## Selected excerpt:
↓

The Azolla-Anabaena azollae Relationship 1

XII. Nitrogenase Activity and Phycobiliproteins of the Endophyte as a Function of Leaf Age and Cell Type

Drora Kaplan2, Harry E. Calvert and Gerald A. Peters

Battelle-C. F. Kettering Research Laboratory, P. O. Box 268, Yellow Springs, Ohio 45387

Nitrogenase activity was measured in leaves along the main stem axes of Azolla pinnata R. Br. The activity was negligible in leaves of the apical region, rapidly increased to a maximum as leaves matured, and declined in aging leaves. In situ absorption and fluorescence emission spectra were obtained for individual vegetative cells and heterocysts in filaments of the A. pinnata and Azolla caroliniana endophytes removed from the cavities of progressively older leaves. These spectra unequivocally demonstrate the occurrence of phycobiliproteins in the two cell types of both endophytes at the onset of heterocyst differentiation in filaments from young leaves, during the period of maximal nitrogenase activity in filaments from mature leaves, and in filaments from leaves entering senescence. Phycobiliproteins of the A. caroliniana endophyte were purified and extinction coefficients determined for the phycoerythrocyanin, phycocyanin, and allophycocyanin. The phycobiliprotein content and complement of sequential leaf segments from main stem axes and of vegetative cell and heterocyst preparations were measured in crude extracts. There was no obvious alteration of the phycobiliprotein complement associated with increasing heterocyst frequency of the endophyte in sequential leaf segments and the phycobiliprotein complement of heterocysts was not appreciably different from that of vegetative cells. These findings indicate that the phycobiliprotein complement of the vegetative cell precursor is retained in the heterocysts of the endophyte.

↑

Continue the paper on nitrogenase activity and phycobiliproteins in the Azolla endophyte, starting after its final sentence.

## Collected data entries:
↓

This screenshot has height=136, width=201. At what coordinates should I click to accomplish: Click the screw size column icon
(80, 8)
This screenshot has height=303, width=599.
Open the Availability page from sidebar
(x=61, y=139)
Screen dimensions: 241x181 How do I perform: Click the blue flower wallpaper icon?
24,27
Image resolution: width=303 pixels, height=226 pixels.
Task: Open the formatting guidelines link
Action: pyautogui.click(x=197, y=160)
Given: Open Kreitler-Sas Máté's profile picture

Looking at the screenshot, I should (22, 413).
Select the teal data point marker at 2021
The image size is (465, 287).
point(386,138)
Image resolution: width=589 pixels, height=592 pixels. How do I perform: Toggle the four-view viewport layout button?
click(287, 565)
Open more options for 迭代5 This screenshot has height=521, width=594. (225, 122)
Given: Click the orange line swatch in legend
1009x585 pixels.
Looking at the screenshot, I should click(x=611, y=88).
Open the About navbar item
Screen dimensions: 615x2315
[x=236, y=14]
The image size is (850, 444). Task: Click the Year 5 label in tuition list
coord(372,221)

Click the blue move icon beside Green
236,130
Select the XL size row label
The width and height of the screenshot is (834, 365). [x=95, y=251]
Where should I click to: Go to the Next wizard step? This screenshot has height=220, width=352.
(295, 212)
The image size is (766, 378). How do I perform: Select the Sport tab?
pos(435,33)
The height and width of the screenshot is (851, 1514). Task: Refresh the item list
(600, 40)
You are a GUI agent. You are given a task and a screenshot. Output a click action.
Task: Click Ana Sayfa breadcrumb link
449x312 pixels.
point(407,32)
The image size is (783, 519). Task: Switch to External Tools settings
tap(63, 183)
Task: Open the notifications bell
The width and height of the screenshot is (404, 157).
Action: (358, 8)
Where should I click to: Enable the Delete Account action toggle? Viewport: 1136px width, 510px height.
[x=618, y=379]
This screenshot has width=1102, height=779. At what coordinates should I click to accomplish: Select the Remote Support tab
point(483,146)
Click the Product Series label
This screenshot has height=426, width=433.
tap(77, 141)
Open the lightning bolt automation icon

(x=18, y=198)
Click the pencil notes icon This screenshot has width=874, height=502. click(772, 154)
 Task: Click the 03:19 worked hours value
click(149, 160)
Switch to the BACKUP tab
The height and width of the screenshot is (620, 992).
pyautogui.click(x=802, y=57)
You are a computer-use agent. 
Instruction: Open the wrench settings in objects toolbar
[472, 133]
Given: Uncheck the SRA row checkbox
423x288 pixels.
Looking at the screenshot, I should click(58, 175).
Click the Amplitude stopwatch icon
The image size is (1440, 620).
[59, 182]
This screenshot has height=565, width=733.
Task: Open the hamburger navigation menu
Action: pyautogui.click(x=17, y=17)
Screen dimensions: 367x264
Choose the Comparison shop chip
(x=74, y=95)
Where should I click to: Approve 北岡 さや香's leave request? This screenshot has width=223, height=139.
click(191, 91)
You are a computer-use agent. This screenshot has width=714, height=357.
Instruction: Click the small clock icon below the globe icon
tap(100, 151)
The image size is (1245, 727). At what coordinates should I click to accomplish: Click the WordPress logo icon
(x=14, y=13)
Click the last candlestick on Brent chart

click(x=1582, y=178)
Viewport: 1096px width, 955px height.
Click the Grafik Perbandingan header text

↑

## Reply:
2 Present address: Laboratory of Environmental and Applied Microbiology, The Jacob Blaustein Desert Research Institute, Ben Gurion University, Sede Boqur Campus, 84990, Israel.

1 Supported in part by United States Department of Agriculture-Competitive Research Grants Office Grants 79-59-2394-1-1-330-1 and 83-CRCR-1-1296. Contribution No. 878 from the Battelle-C.F. Kettering Research Laboratory.